Pull each line containing "agent" out of the listing below.

-- INFORMATION PROVIDED follows --

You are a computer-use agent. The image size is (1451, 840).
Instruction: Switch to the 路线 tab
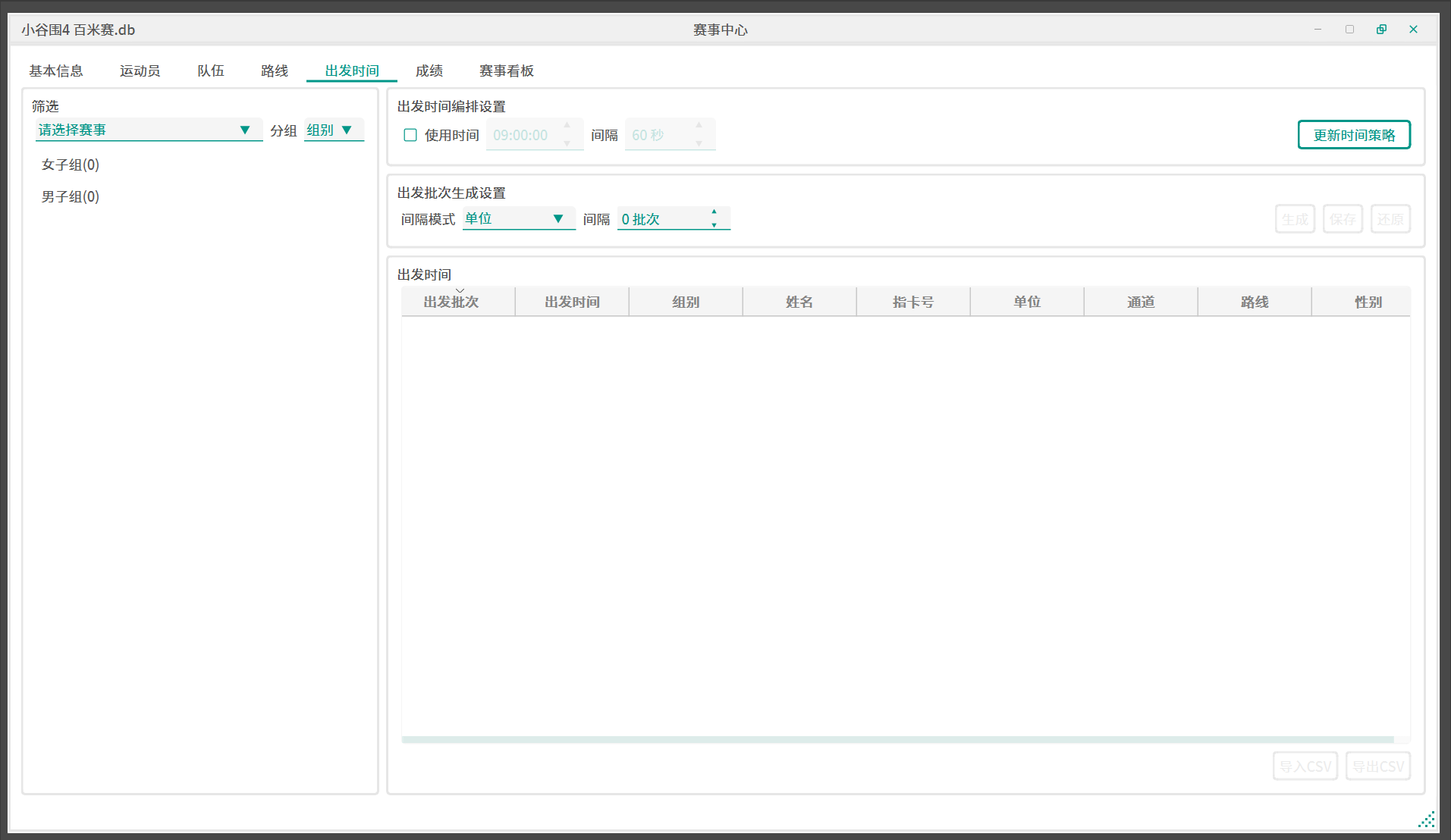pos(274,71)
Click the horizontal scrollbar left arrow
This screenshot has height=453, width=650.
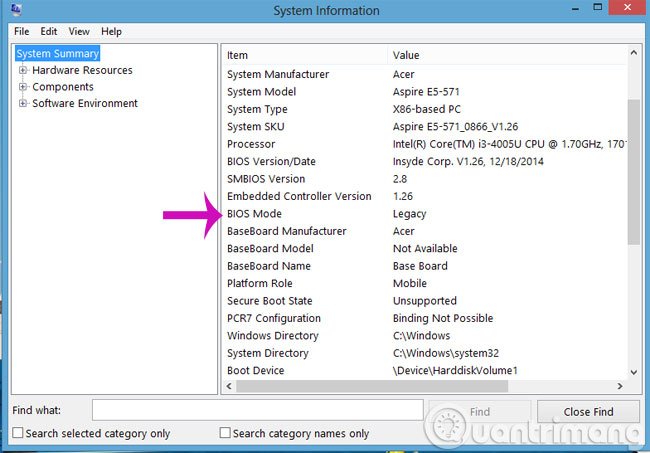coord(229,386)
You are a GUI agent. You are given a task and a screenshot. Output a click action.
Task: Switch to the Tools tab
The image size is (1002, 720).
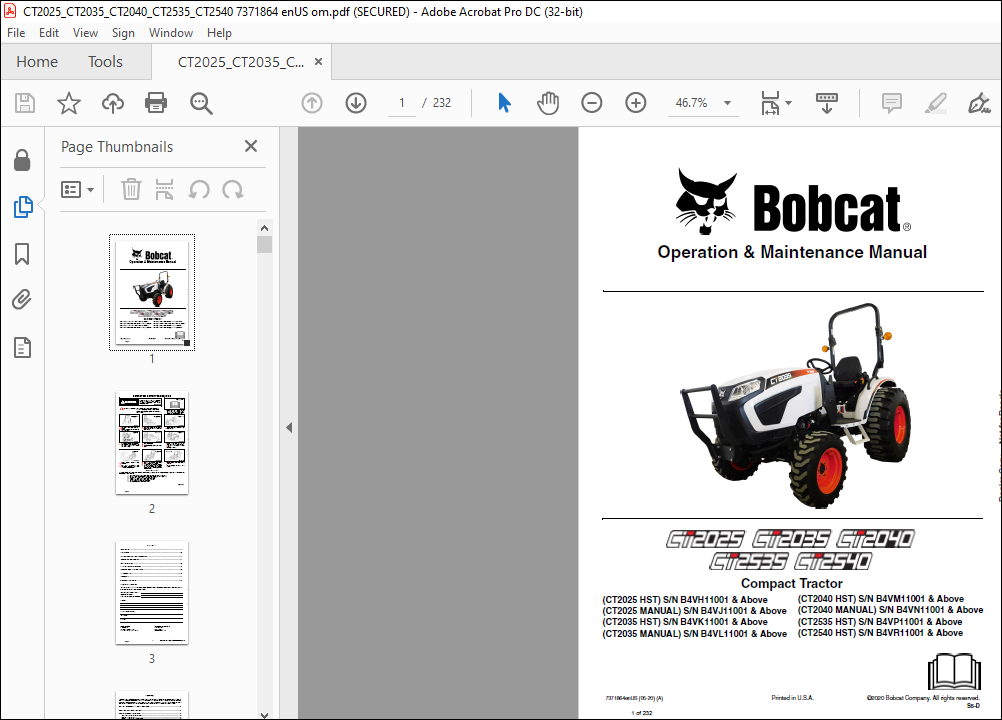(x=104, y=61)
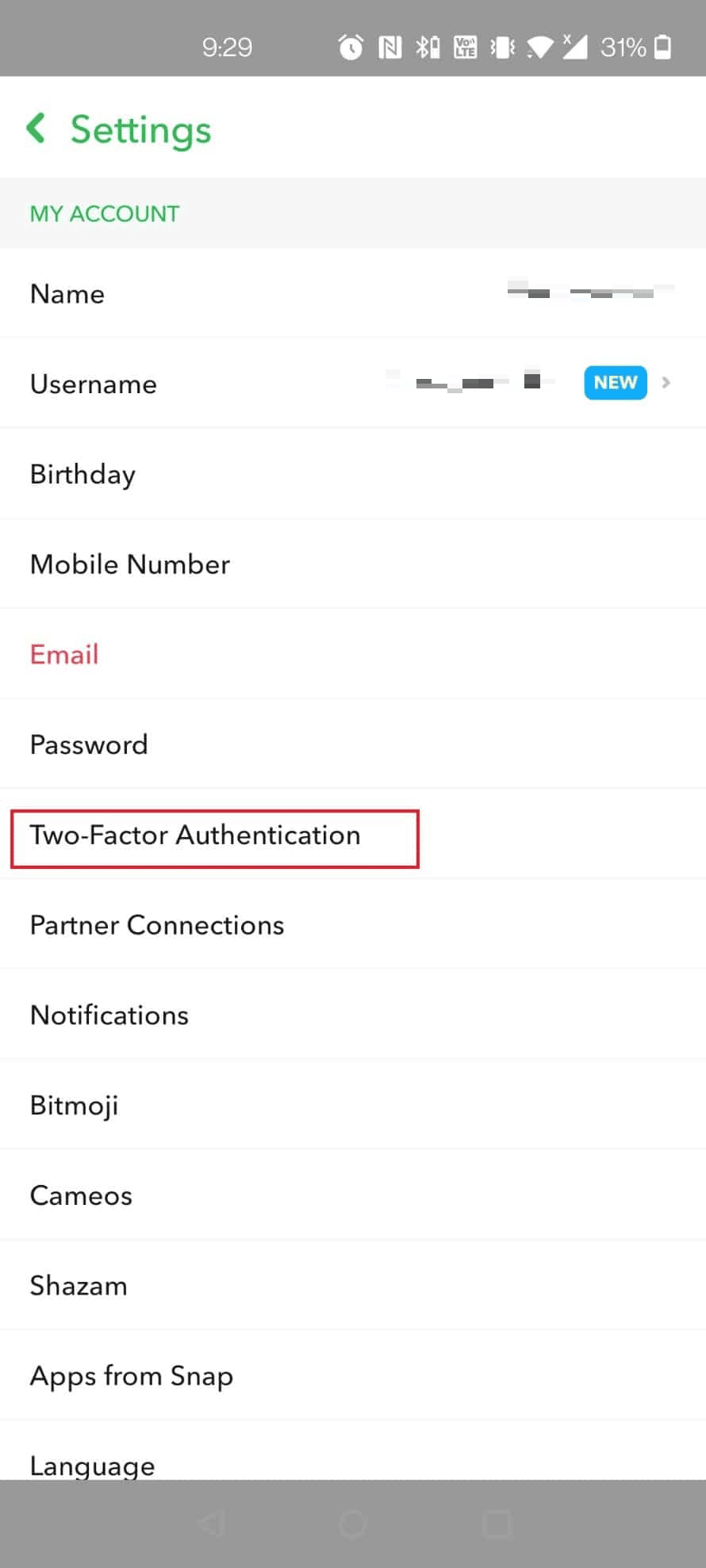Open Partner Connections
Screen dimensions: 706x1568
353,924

-- INFORMATION PROVIDED concluded --

- **EXERCISE RESULT**:
You are a computer-use agent. The image size is (1451, 840).
You are a GUI agent. You are given a task and a screenshot. Output a click action.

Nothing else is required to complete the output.